L’uberisation du travail pose aujourd’hui de grandes questions et semble opposer deux visions : celle de la collaboration et du contournement des règles établies en faveur des particuliers et des travailleurs free-lance ; et celle de la précarité, de la désintermédiation, voire de la déshumanisation des travailleurs, rémunérés par des algorithmes. Ce phénomène récent est-il une révolution donnant plus de liberté aux individus, ou une mutation dangereuse du travail et de la société en général ?


Qu’est-ce que l’économie collaborative ?

L’uberisation s’inscrit plus largement dans le mouvement de l’économie collaborative, qui regroupe les nouvelles formes de partage de biens et services, d’échange, et de location permettant la collaboration des particuliers entre eux, notamment grâce aux nouvelles technologies. L’usage et le partage prennent le pas sur la possession et l’accumulation des biens, dans une organisation plus horizontale du travail.

L’économie collaborative est une alternative au système capitaliste traditionnel qui s’est développée dans un contexte de crise économique et d’éthique environnementale, mais aussi d’essor du numérique. Elle inclut la consommation collaborative (AMAP, couchsurfing, covoiturage), les modes de vie collaboratifs (coworking, colocation), le financement collaboratif (crowdfunding, monnaies alternatives), la production contributive (mouvement DIYFabLabs avec mise à disposition d’imprimantes 3D pour fabriquer ses objets), et la culture libre (logiciels libres).


Au Royaume-Uni, 5 millions de personnes perçoivent des revenus grâce à des plateformes en ligne

 Au Royaume-Uni, où règne déjà la flexibilité du travail, l’uberisation de la société est bien avancée : 5 millions de personnes travaillent et gagnent de l’argent via des plateformes en ligne, et 42% font appel à leurs services. L’économie collaborative mêlée aux NTIC apparaît ainsi comme un facteur de travail et de croissance économique, le numérique permettant de faire des économies dans tous les domaines, alors que les revenus réels sont toujours en baisse. Le journal The Independent se réjouit de cette transformation de l’emploi : elle aurait permis de sauver de nombreux britanniques du chômage, qui a touché moins de personnes que lors des crises économiques précédentes.

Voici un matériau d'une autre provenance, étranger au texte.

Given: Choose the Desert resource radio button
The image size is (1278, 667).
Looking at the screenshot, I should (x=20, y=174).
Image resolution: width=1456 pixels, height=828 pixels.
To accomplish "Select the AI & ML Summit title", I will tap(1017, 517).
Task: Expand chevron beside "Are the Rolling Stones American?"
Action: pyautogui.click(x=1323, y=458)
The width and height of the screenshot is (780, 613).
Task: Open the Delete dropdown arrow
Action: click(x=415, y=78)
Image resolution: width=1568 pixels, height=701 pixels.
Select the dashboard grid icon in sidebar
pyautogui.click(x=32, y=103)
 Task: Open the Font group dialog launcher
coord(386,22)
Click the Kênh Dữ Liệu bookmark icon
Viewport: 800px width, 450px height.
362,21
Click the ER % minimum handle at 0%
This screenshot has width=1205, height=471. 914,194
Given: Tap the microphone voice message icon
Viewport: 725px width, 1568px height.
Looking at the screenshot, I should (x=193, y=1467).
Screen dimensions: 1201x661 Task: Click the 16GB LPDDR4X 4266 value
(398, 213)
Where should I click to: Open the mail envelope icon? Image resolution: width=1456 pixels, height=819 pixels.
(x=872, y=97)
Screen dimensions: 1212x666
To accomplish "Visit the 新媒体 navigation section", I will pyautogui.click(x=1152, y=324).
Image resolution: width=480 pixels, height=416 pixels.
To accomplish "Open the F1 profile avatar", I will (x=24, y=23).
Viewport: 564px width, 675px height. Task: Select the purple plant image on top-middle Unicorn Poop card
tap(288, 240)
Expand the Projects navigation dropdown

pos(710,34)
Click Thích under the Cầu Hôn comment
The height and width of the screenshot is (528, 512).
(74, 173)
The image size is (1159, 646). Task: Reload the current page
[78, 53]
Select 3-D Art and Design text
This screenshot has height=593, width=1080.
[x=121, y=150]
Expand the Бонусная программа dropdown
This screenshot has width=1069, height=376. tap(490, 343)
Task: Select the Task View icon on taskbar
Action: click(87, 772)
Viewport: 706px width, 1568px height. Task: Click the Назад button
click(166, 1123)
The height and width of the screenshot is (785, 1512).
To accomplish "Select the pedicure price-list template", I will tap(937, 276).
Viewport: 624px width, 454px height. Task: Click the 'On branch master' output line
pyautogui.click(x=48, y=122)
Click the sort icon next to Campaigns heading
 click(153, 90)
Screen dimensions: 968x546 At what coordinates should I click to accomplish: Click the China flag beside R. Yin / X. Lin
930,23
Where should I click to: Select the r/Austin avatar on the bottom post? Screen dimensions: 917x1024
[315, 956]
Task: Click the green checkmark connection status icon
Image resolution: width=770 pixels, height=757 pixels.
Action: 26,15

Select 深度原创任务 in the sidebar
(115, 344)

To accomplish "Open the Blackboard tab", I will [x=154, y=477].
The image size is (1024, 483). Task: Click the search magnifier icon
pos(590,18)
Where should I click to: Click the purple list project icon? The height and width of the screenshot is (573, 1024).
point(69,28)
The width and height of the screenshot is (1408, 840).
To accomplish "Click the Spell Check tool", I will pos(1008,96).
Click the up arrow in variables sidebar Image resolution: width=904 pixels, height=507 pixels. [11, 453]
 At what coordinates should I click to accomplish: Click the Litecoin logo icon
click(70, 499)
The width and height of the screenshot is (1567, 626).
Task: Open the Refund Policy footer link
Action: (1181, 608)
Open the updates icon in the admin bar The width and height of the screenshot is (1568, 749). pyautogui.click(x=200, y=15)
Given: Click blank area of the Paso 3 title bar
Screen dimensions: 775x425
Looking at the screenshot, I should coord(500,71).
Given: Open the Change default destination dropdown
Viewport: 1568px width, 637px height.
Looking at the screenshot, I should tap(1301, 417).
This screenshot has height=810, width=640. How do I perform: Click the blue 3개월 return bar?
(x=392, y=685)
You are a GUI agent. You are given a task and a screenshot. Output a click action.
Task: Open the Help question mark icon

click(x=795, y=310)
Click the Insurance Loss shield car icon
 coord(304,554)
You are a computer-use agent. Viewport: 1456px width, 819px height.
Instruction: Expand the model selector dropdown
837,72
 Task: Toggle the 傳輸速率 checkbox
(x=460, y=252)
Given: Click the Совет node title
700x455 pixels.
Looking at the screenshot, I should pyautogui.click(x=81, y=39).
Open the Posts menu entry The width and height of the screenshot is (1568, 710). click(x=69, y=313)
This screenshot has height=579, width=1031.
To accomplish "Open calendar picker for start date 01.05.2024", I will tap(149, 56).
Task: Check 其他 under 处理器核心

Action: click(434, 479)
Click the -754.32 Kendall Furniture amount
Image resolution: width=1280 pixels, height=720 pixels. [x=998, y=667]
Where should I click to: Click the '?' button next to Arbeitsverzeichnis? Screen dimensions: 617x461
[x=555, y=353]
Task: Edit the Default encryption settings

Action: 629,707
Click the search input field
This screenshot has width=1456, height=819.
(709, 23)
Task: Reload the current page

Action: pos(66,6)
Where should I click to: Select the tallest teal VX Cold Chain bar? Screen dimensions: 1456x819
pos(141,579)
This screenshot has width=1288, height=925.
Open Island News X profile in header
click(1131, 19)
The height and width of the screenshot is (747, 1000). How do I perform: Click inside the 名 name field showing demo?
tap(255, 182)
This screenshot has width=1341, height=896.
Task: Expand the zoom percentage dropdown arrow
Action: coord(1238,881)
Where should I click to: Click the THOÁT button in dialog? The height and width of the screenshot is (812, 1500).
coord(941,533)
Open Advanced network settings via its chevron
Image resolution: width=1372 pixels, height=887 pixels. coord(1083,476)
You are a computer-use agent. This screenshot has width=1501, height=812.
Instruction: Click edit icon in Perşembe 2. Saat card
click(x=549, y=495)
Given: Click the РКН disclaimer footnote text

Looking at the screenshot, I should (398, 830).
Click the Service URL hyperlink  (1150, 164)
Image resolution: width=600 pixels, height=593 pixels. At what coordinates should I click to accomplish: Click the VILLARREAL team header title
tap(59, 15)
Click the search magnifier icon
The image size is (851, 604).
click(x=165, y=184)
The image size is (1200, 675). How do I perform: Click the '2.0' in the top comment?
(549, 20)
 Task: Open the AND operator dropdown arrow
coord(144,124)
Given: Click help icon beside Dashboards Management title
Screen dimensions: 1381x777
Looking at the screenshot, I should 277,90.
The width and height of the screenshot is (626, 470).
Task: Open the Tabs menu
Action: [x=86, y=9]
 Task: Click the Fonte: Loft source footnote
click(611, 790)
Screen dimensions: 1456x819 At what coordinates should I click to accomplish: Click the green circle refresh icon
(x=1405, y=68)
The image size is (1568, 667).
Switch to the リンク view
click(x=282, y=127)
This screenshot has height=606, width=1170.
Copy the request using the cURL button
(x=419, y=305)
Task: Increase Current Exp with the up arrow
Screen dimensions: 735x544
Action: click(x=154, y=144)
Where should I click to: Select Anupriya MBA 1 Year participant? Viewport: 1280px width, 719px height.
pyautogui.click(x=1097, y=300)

L’uberisation permet en effet d’accéder à un ou plusieurs emplois, et à des revenus supplémentaires, de diversifier son activité professionnelle ou de se reconvertir, tout en gardant une certaine autonomie et souplesse dans l’organisation du temps de travail. Quant aux utilisateurs, ils peuvent bénéficier de prix bas par rapport aux services traditionnels proposés, ou d’une qualité de service supérieure à prix égal, et leurs choix sont facilités par la recommandation. Mais cette économie informelle, qui échappe au regard et à la régulation de l’Etat, présente cependant de nombreuses limites.


Pourquoi l’uberisation est dangereuse 

L’uberisation présente de nombreux enjeux politiques, économiques et sociaux. Depuis plusieurs mois, les chauffeurs de taxi manifestent dans le monde entier contre Uber, UberPOP et autres services de VTC (véhicules de tourisme avec chauffeur). UberPOP est désormais interdit en France, bien que le gouvernement peine à faire appliquer la loi. A la différence d’Uber et des taxis, ce service proposait des trajets réalisés par des particuliers et non des professionnels formés ; il n’était régi par aucune loi et ne payait donc aucune cotisation sur l’exercice de cette activité.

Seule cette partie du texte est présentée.